Quand en mars 2007, Morgan Tsvangirai se fait tabasser dans un commissariat, le soir même, Lord David Triesman, le secrétaire d’État britannique aux Affaires étrangères de l’époque, ose déclarer que les actions de Mugabe sont « à la limite des crimes contre l’humanité ». Sommes-nous sur une planète de fous ? Le Commonwealth a-t-il protesté énergiquement quand 139 personnes sont restées au tapis au Cameroun en 2008, toutes tuées en moins de trois jours ? Pardon : "énergiquement" est de trop. Le Commonwealth a-t-il protesté ? Le Commonwealth a-t-il réclamé une commission d’enquête internationale ? Des sanctions pour les auteurs de ces douceurs ? Convoqué une réunion d’urgence ?
139 morts mais aussi 1 500 arrestations. Du lourd. Des inquiétudes du Commonwealth ? 1 500 détenus et une justice expéditive, sévère, des jeunes condamnés à plusieurs années de prison pour "attroupement" ou "incendie sur la voie publique", déférés devant les tribunaux en parfaite santé, comme s’ils sortaient d’un match de boxe, diront leurs avocats. Un regard du Commonwealth ? Un sourcil froncé ? Non, nous sommes au Cameroun, pas au Zimbabwe. Pas de fermiers blancs expropriés au Cameroun, rien à voir avec le Zimbabwe. Pourtant tous ces événements sont connus, mais écrits au feutre pastel dans le rapport annuel 2008 sur le Cameroun du Commonwealth. Des sanctions ? Aucune. Tout juste un "peut faire mieux", comme dans les bulletins scolaires. Plus de 100 morts à Douala.
La réaction américaine ? Violente, terrible, à la limite d’une opération de déstabilisation secrète comme seule la CIA sait en mener : un vigoureux communiqué conseillant aux
ressortissants américains d’éviter la région, diffusé par l’OSAC, l’organisme d’alerte sur les zones à risque dans le monde pour les Américains qui voyagent. (2) Biya n’a pas dû en dormir pendant des semaines.

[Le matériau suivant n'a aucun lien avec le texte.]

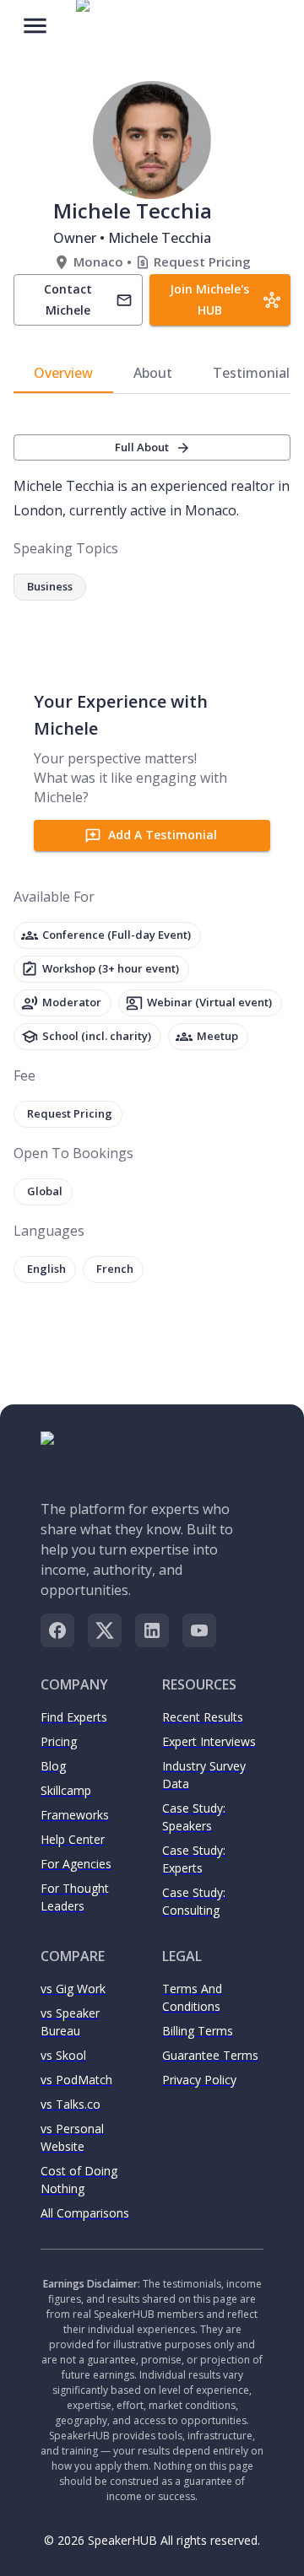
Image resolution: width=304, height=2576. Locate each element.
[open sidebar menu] (35, 24)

Restons au Cameroun, et comparons, comparons toujours. Mars 2008, après ces émeutes, le Syndicat national des journalistes du Cameroun, le Snjc, dénonce un « climat d’insécurité généralisé » qui pèse sur les professionnels des médias, signalant des violences commises à leur encontre par les forces de l’ordre. Matériel de reportage confisqué à Douala, des journalistes « roués de coups » par les forces de sécurité, s’offusque le Snjc ; des stations de radio comme Magic FM, purement et simplement fermée par les gendarmes, gentils gendarmes qui ont expliqué pourquoi : parce que des auditeurs ont émis à l’antenne des critiques sur le président Biya. La télévision Equinoxe, fermée aussi.
Londres, une réaction ? Kouchner ? Pas d’entrave à la « libre circulation de l’information » à dénoncer cette fois, comme lorsque la dadame décapitée s’est recousue toute seule au Zimbabwe ? Washington ? Pas de liberté de la presse à défendre ? À moins que les capitales occidentales considèrent que ces journalistes camerounais ne sont que de gros vilains menteurs à l’inverse des très sérieuses Ong zimbabwéennes."